Preferred Sources, en bref
Preferred Sources se rattache à des recherches qui déclenchent un encart Top Stories. L’utilisateur choisit des sites dans ses préférences. Ensuite, Google augmente la probabilité de voir ces sites apparaître dans Top Stories, tout en continuant à afficher d’autres médias.
Google peut aussi afficher un module séparé, “From your sources”, qui regroupe uniquement des contenus issus des sites sélectionnés. Un même média peut apparaître à la fois dans Top Stories et dans “From your sources” pour une requête identique.
Ce que l’utilisateur peut sélectionner (et ce qui ne marche pas)
La sélection se fait au niveau :
- du domaine (ex. : newssite.com),
- ou du sous-domaine (ex. : canada.newssite.com).
En revanche, la sélection ne se fait pas au niveau du sous-dossier (ex. : newssite.com/hockeyblog).
Comment un utilisateur active Preferred Sources
L’accès passe par un compte Google :
- si l’utilisateur n’est pas connecté, Google affiche une incitation du type “Sign in to customize” près de Top Stories,
- si l’utilisateur est connecté, il peut ajouter des sources via un répertoire de préférences (“Source preferences”) ou via l’icône près du libellé Top Stories dans les résultats.
Google n’indique pas de limite stricte au nombre de sites qu’un utilisateur peut ajouter.
Ce que les éditeurs peuvent faire pour favoriser l’adoption
Preferred Sources dépend d’un geste explicite du lecteur.

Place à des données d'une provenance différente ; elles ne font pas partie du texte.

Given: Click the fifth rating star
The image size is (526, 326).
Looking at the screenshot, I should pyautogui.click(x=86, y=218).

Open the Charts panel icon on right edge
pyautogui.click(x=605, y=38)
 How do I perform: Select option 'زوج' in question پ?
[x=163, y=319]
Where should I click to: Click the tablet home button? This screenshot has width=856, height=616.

Les tactiques observées dans la communauté éditoriale sont classiques :
- un article “mode d’emploi” sur le site,
- un rappel dans une newsletter,
- un post dédié sur les réseaux sociaux, avec un lien et une consigne simple,
- un bouton “Add/Follow” ou un lien vers la page de préférences, dans un template article ou dans le footer.
Ce que Google permet de mesurer, et ce qui manque
À ce stade, Google ne fournit pas de tableau de bord qui indique :
- combien d’utilisateurs ont choisi un site en source préférée,
- combien d’impressions ou de clics proviennent du module “From your sources”.
Dans les échanges publics sur le sujet, Google a indiqué regarder la question.
En pratique, un éditeur peut surtout suivre :
- les clics sur ses liens ou boutons qui renvoient vers l’ajout en source préférée,
- des tendances globales sur le trafic Search (sans attribution spécifique à Preferred Sources).
L’avis de Position Zéro
Preferred Sources ne se résume pas à une fonctionnalité de plus. Elle s’inscrit dans une évolution plus large de Google Search vers davantage de personnalisation des surfaces d’actualité, avec un rôle plus direct donné aux préférences des utilisateurs.
Pour les SEO et les éditeurs, l’intérêt est surtout stratégique. Même si le périmètre linguistique évolue progressivement, cette orientation éclaire la trajectoire prise par Google à moyen terme et invite à renforcer dès maintenant les signaux de préférence explicite ainsi que la relation directe avec la marque.